First, it’s the only major pay study that relies on county-level income data, making its conclusions more precise; previous research has focused almost exclusively on state-level data. More local data allowed researchers to get a better sense of what could happen in rural counties, compared to urban centers. Second, it focuses on the impact of raising pay in areas with the largest share of minimum wage workers. Previous research has mostly focused on cities and states that have already raised the minimum wage, where workers tend to earn more money. And third, it’s the first research paper to analyze a wage hike as high as $15 an hour. Before, the highest pay rate studied was $13 an hour.
To find out how a $15 minimum wage might affect rural areas, researchers measured the gap between the minimum wage and the median wage in those areas if they had a $15 hourly pay floor. Then they compared it to places with a similar gap. That allowed researchers to calculate what might happen in rural counties. They found no negative effects on jobs.
In sum, “the US can absorb a $15 minimum wage, without significant job losses, even in low-wage states,” Godoey told journalists on Tuesday in a conference call.
The study is hardly definitive, but it adds to a growing body of research that is challenging long-held assumptions about the impact of raising the minimum wage: specifically, the view that it would hurt workers more than it would help them.
The most recent meta-analyses on minimum wage increases, which analyze several research findings together, suggest that the increase’s likely impact on employment would be minimal.

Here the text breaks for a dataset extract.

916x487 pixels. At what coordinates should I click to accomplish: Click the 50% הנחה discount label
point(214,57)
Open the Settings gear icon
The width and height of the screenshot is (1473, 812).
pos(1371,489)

Take the 2016 study by economists at Michigan State University, which crunched data from 60 studies on the minimum wage in the United States since 2001. It concluded that a 10 percent increase in the minimum wage would likely reduce overall employment in low-wage industries by 0.5 to 1.2 percent.
Another meta-analysis comes in a highly anticipated study forthcoming in the Quarterly Journal of Economics by economists at the University of Massachusetts, University College London, and the Economic Policy Institute. They studied data from 138 cities and states that raised the minimum pay between 1979 and 2016. The conclusion is that low-wage workers received a 7 percent pay bump after a minimum wage law went into effect, but there was little or no change in employment. The study also showed that it would not cost jobs, even in states with large shares of minimum wage workers. The latest study by Godoey and Reich, which expands the analysis to the county level, supports those findings.
In yet another research paper soon to be published in the American Economic Journal: Applied Economics, economist Arindrajit Dube shows that raising the minimum wage significantly reduces the number of families living in poverty. For example, he concludes that a $12 minimum wage in 2017 would have lifted 6.2 million people out of poverty.
These outcomes are far more optimistic than congressional economists expect.
While all the new research helps Democrats in Congress make their case for doubling the federal minimum wage, the CBO report will give opponents more reason to push for a smaller wage hike.